**Aim of the task:**
Starting at the first line of the data below, repeat each line word for word up to and including the line with "Given: Click the PDF icon for notice 3956323".

**Stored data entries:**

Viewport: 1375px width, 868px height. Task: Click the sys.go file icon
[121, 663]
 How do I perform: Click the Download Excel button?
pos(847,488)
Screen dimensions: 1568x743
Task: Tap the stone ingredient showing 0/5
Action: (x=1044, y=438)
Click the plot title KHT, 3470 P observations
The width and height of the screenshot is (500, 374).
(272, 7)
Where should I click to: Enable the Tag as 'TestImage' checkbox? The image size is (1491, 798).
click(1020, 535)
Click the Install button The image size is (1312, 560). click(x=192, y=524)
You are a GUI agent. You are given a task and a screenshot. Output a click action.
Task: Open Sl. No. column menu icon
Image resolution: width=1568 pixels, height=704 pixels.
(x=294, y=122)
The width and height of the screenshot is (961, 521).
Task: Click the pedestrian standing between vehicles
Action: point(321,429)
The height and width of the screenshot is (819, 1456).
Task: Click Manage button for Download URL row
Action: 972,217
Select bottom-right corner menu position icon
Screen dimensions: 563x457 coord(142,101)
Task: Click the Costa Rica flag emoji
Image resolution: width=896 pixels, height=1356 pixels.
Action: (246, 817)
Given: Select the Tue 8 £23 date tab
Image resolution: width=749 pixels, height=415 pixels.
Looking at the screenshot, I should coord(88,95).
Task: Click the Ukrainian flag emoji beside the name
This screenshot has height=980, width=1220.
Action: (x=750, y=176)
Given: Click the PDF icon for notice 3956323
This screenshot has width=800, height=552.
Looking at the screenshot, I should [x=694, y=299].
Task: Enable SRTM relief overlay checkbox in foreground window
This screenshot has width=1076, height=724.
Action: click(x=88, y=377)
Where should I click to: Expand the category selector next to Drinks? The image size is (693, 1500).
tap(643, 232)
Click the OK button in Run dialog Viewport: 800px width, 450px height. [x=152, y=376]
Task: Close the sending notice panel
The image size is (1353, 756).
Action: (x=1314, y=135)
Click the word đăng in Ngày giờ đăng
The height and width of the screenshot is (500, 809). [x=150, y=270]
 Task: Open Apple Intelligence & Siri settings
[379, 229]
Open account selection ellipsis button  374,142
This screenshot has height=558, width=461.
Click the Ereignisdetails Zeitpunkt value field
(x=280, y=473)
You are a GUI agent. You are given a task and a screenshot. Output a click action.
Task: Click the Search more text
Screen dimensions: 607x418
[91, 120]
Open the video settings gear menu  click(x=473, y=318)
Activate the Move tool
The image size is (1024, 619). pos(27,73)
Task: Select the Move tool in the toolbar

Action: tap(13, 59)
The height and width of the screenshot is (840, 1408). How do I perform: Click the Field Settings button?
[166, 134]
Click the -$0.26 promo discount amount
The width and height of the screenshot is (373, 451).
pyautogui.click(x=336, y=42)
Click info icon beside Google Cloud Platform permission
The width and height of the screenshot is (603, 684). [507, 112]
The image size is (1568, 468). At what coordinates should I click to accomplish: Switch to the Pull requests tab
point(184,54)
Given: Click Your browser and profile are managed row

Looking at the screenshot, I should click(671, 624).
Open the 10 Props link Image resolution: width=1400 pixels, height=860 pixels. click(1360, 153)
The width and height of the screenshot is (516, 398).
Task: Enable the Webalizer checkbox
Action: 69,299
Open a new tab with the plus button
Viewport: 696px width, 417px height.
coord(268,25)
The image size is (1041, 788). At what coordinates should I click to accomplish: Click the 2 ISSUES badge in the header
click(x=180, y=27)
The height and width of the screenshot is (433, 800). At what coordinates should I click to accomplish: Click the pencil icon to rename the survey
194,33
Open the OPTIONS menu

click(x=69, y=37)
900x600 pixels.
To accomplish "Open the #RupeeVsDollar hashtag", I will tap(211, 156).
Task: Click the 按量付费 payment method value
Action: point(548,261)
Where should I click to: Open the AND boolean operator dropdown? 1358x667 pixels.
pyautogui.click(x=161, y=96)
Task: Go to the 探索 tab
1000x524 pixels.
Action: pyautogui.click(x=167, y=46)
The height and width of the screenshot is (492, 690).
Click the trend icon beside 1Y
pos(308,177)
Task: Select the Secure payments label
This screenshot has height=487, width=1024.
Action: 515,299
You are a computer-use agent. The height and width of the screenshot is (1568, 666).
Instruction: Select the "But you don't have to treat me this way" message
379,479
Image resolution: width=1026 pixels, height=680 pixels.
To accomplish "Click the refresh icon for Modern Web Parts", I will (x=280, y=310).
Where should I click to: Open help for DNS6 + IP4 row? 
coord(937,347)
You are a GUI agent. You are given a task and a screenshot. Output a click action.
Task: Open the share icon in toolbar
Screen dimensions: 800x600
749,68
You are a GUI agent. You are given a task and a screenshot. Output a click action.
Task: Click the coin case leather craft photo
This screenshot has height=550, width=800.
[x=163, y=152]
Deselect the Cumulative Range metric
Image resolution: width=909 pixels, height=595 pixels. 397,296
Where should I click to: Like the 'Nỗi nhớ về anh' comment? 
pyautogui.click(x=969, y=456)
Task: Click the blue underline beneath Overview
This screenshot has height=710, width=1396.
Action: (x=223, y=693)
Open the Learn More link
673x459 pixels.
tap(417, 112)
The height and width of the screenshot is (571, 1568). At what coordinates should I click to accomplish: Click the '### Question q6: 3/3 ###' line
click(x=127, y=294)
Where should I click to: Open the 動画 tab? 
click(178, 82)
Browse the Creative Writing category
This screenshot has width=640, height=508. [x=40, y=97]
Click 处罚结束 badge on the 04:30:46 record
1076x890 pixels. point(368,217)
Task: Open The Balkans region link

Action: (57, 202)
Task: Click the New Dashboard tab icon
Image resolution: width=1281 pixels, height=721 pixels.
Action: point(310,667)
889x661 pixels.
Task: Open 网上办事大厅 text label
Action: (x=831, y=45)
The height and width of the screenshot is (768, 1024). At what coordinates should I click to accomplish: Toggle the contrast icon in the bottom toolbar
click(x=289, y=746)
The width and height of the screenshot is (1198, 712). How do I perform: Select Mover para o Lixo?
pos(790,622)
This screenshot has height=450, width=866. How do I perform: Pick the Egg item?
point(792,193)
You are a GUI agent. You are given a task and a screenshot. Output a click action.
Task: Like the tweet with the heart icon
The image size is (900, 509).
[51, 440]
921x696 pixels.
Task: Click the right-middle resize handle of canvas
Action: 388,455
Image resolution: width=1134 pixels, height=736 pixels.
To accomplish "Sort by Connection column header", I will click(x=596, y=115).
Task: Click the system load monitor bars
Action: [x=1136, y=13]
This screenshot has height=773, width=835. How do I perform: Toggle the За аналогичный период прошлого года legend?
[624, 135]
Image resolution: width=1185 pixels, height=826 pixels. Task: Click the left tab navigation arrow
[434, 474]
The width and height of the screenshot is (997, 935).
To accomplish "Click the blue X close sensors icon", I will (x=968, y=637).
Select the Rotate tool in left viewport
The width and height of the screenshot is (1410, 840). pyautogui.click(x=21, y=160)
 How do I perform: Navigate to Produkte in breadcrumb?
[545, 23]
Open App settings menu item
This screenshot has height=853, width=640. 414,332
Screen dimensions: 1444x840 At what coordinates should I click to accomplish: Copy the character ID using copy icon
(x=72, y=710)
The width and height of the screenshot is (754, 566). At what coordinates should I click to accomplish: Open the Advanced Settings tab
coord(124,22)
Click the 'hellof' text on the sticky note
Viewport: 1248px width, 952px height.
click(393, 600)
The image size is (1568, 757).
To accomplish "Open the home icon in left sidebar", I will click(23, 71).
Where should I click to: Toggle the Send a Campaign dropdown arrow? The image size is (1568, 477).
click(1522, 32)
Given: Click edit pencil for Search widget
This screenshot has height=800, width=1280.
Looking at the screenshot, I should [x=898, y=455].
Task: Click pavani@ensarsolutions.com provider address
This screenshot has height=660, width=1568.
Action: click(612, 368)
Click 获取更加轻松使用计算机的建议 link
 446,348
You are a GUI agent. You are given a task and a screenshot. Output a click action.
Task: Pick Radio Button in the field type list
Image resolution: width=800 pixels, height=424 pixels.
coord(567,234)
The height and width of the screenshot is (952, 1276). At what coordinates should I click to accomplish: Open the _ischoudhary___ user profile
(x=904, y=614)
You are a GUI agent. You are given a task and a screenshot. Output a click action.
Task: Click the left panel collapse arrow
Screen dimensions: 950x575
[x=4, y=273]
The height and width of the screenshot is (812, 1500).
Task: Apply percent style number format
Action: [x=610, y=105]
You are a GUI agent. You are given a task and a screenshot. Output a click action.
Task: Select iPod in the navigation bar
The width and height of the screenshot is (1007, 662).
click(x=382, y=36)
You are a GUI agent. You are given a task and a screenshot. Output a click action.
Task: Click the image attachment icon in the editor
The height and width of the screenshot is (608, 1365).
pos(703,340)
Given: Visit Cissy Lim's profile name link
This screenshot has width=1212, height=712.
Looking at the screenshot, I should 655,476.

**Written answer:**
Viewport: 1375px width, 868px height. Task: Click the sys.go file icon
[121, 663]
 How do I perform: Click the Download Excel button?
pos(847,488)
Screen dimensions: 1568x743
Task: Tap the stone ingredient showing 0/5
Action: (x=1044, y=438)
Click the plot title KHT, 3470 P observations
The width and height of the screenshot is (500, 374).
(272, 7)
Where should I click to: Enable the Tag as 'TestImage' checkbox? The image size is (1491, 798).
click(1020, 535)
Click the Install button The image size is (1312, 560). click(x=192, y=524)
You are a GUI agent. You are given a task and a screenshot. Output a click action.
Task: Open Sl. No. column menu icon
Image resolution: width=1568 pixels, height=704 pixels.
(x=294, y=122)
The width and height of the screenshot is (961, 521).
Task: Click the pedestrian standing between vehicles
Action: point(321,429)
The height and width of the screenshot is (819, 1456).
Task: Click Manage button for Download URL row
Action: 972,217
Select bottom-right corner menu position icon
Screen dimensions: 563x457 coord(142,101)
Task: Click the Costa Rica flag emoji
Image resolution: width=896 pixels, height=1356 pixels.
Action: (246, 817)
Given: Select the Tue 8 £23 date tab
Image resolution: width=749 pixels, height=415 pixels.
Looking at the screenshot, I should coord(88,95).
Task: Click the Ukrainian flag emoji beside the name
This screenshot has height=980, width=1220.
Action: (x=750, y=176)
Given: Click the PDF icon for notice 3956323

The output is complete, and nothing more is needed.